If attempts to conceive a child are unsuccessful, the spouses are offered to use donor genetic material. In this situation, only one person will become the biological parent. Many couples agree to this. If a pathology was detected in the fetus of a pregnant woman, doctors advise what the consequences are. Further decisions are up to the parents. Only they decide whether or not to give birth to a defective child. No one has the right to persuade people to a certain decision.
If a deviation is detected
If chromosomal abnormalities are detected, do not panic. Even in such a situation, it is possible to carry and give birth to a healthy child, provided that all the recommendations of a specialist are followed.

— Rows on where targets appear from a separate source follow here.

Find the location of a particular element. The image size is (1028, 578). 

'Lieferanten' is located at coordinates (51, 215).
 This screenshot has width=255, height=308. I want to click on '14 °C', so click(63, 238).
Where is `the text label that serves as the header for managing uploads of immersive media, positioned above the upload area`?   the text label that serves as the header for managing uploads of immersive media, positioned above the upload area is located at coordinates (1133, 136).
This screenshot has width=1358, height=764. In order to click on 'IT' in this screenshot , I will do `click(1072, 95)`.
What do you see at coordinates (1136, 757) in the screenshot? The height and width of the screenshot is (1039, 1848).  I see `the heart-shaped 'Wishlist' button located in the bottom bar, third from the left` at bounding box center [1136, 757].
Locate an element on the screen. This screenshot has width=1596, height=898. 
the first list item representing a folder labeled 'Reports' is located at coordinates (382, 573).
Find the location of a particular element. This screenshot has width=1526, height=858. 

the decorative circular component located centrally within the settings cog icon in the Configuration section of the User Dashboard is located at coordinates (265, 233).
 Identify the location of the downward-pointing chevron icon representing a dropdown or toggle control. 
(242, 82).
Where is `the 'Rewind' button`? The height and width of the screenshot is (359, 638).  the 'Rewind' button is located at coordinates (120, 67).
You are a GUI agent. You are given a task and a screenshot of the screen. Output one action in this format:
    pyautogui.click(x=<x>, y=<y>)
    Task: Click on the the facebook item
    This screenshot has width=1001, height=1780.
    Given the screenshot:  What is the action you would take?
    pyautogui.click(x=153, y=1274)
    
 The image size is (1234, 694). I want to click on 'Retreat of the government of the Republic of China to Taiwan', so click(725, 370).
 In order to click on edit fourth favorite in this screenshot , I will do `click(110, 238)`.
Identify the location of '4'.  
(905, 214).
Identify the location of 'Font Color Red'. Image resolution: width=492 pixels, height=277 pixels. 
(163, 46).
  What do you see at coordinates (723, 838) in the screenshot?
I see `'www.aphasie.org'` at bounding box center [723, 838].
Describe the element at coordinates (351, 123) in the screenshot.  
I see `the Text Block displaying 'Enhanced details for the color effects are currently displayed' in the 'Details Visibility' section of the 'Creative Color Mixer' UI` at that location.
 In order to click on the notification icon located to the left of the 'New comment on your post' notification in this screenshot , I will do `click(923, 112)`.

Even after pregnancy, a woman should undergo a karyotype test to assess potential risks. This will help take timely measures to prevent involuntary termination of pregnancy.
If a deviation in the number or structure of chromosomes is detected in the fetus, then the decision to terminate the pregnancy is made by the spouses. The specialist only identifies potential consequences and provides recommendations.